The Kutztown Area High School SADD’s DUI and Distracted Driver program on March 2 simulated drunk and distracted driving, showing students how common distractions like texting, a loud passenger, or chemical/alcohol impairment can lead to disastrous results.
Advised by high school English teachers Josh Chambers and Tom Miller, the Students Against Destructive Decisions club aims to “promote positive behavior and mental health.”
According to the SADD website, SADD was “founded as Students Against Driving Drunk in 1981 in Wayland, Massachusetts. SADD has grown to become the nation’s leading peer-to-peer youth education and prevention organization with thousands of chapters in middle schools, high schools, and colleges.”
The acronym now stands for Students Against Destructive Decisions, as the program has broadened its focus. Chambers, who is also the adviser of the No Place for Hate club at Kutztown, spoke about how these programs are able to work together to spread awareness.
“In the last year, seeing how SADD members are nearly identical to those involved in our anti-bullying intervention program, No Place For Hate, we’ve folded the clubs together and have been able to pinpoint some student needs,” said Chambers.
Miller, SADD co-adviser, stressed the importance of the simulations for student drivers and soon to be drivers.
“For me, I always worry about my students driving. I know how easy it is to become distracted while driving, and whenever we as teachers get the chance to remind students about the dangers of distracted driving, we must take advantage of such an opportunity,” said Miller. “The simulators allow teenagers to see just how dangerous distracted driving can be, and I hope the simulators really do make a difference in everyone’s driving behavior.”

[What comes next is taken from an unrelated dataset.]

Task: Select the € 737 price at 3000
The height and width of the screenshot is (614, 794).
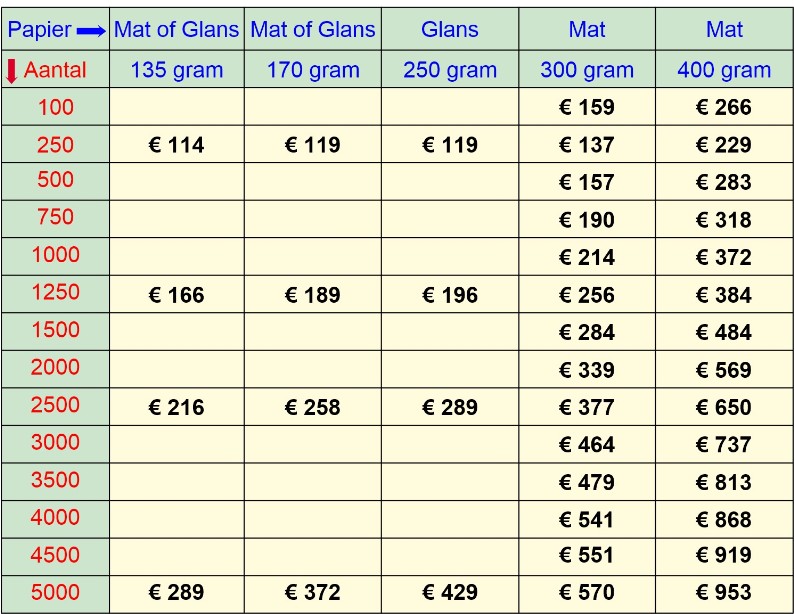Action: coord(724,445)

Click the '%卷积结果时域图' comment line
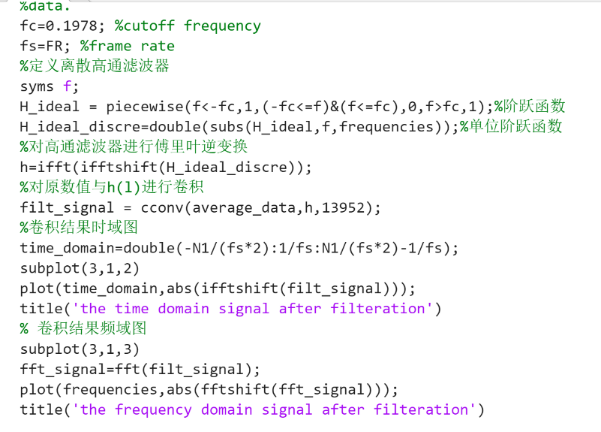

The SADD event was sadly cut short due to the high school dismissing early because of inclement weather, but Kutztown senior Codey Geist, 18, was luckily able to experience the simulation.
“The simulator made you aware of others, not just yourself. It was difficult enough to manage watching out for others alone, but when the simulator added the effects of being distracted by a phone ringing on the screen or someone talking to you, it became even harder when your reaction time was skewed to simulate being intoxicated.”
Geist praised the event and wished all students were able to experience it.
“This was a good experience for the students at Kutztown. It reminded students who already drive how one second on the road could change or take someone’s life. It was probably the most affective for pre-driving age students because they were shown the consequences of drunk driving first hand before they could even get behind the wheel and make the mistake on the road.”
Kutztown’s SADD program was pleased with the event and hopes to provide students with more events and opportunities like this one in the future.